Immune Interception Sets the Foundation
Teplizumab established immune modulation as a viable strategy in type 1 diabetes by delaying disease progression in high-risk individuals. Its acceptance for expedited FDA review in newly diagnosed Stage 3 patients represents a potential expansion from prevention into earlier disease treatment, significantly broadening its addressable population.
Sanofi continues to build on this foundation with Frexalimab and Brivekimig, extending its autoimmune immunology platform into type 1 diabetes. While efficacy data are pending, these programs reflect a strategic commitment to immune-based disease modification.
Cell Therapy Moves Toward Functional Cure
Cell-based approaches represent the most direct path toward insulin independence. Lantidra demonstrated that donor-derived islet transplantation can restore glycemic control in selected patients, albeit with procedural complexity and limited scalability.
Vertex’s VX-880 significantly raised expectations for stem cell-derived islet replacement. The high rate of insulin independence observed in early trials has supported advancement into Phase 3 development and positioned cell therapy as a central pillar of next-generation type 1 diabetes treatment.
Gene-edited and immune-evasive approaches, including CTX211 and SC451, aim to overcome durability and immunosuppression challenges, though these remain earlier in development.
Precision and Tolerance-Based Strategies
Antigen-specific and regulatory T cell therapies offer a complementary approach focused on restoring immune tolerance rather than replacing beta cells. Diamyd’s GAD65 vaccine targets a genetically defined responder population, with Phase 3 data expected in 2026 that could establish the first genotype-personalized therapy in type 1 diabetes.

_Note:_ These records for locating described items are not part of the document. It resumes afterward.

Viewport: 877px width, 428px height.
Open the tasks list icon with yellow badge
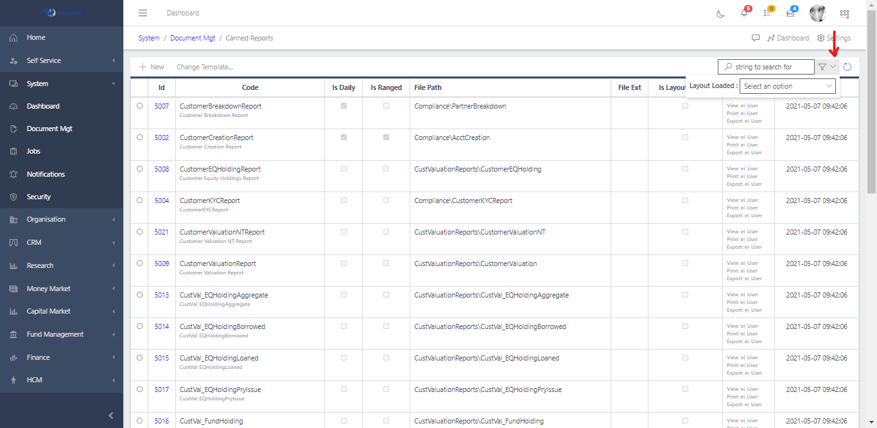(x=767, y=13)
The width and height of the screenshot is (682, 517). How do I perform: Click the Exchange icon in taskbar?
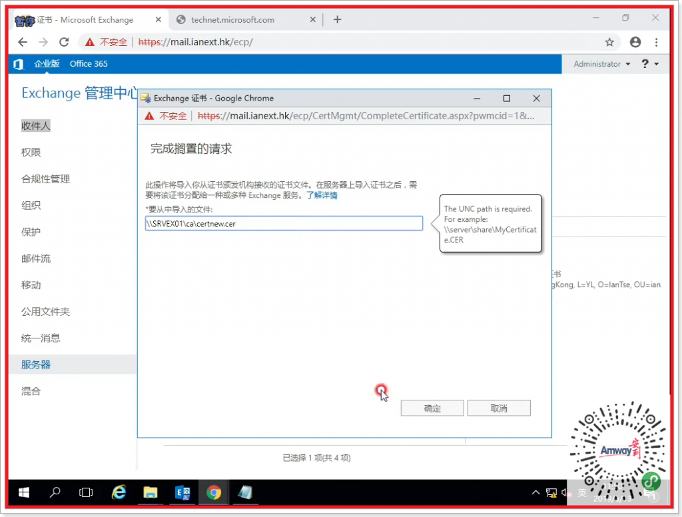182,492
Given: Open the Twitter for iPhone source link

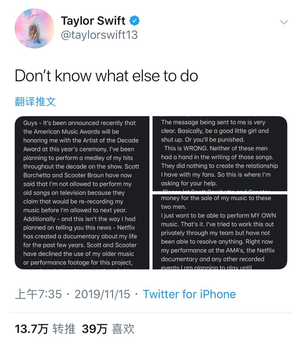Looking at the screenshot, I should [189, 294].
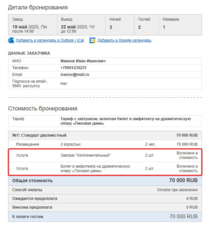Viewport: 208px width, 228px height.
Task: Click the 'К оплате гостем' total row
Action: pos(105,217)
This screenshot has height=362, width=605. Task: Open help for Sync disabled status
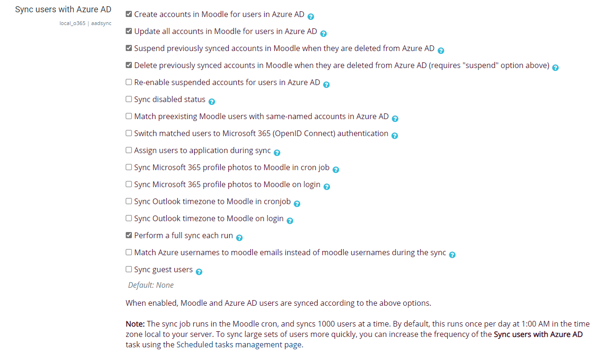(x=211, y=101)
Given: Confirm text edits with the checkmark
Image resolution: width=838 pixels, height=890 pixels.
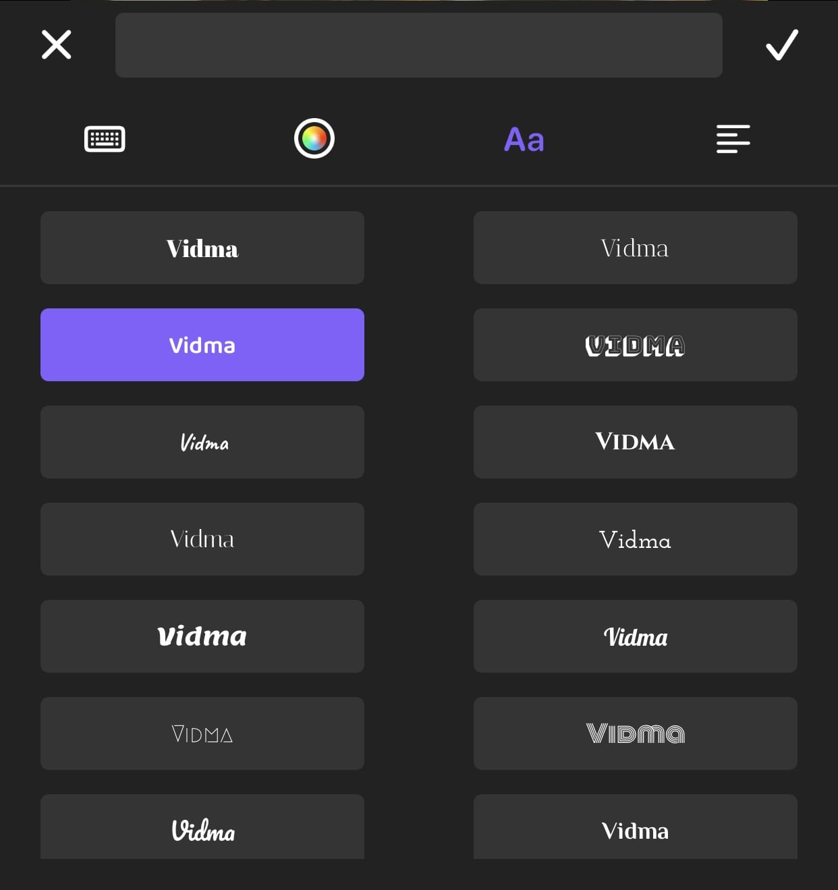Looking at the screenshot, I should (x=782, y=45).
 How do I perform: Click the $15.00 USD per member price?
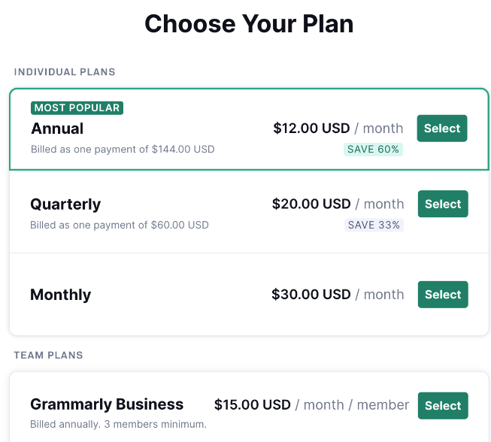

Engineered Treg programs from Immthera, GentiBio, and others aim to deliver durable immune regulation with potentially favorable safety profiles, particularly in presymptomatic or early disease settings.
Takeaway
Type 1 diabetes is transitioning from a purely insulin-managed condition to a competitive landscape of disease-modifying strategies. With approved immune interception, late-stage cell therapies, and a growing pipeline of tolerance-based approaches, the next several years are likely to redefine treatment expectations. Clinical milestones anticipated in 2026, particularly from Vertex and Diamyd, may represent critical inflection points for both patient care and investment narratives.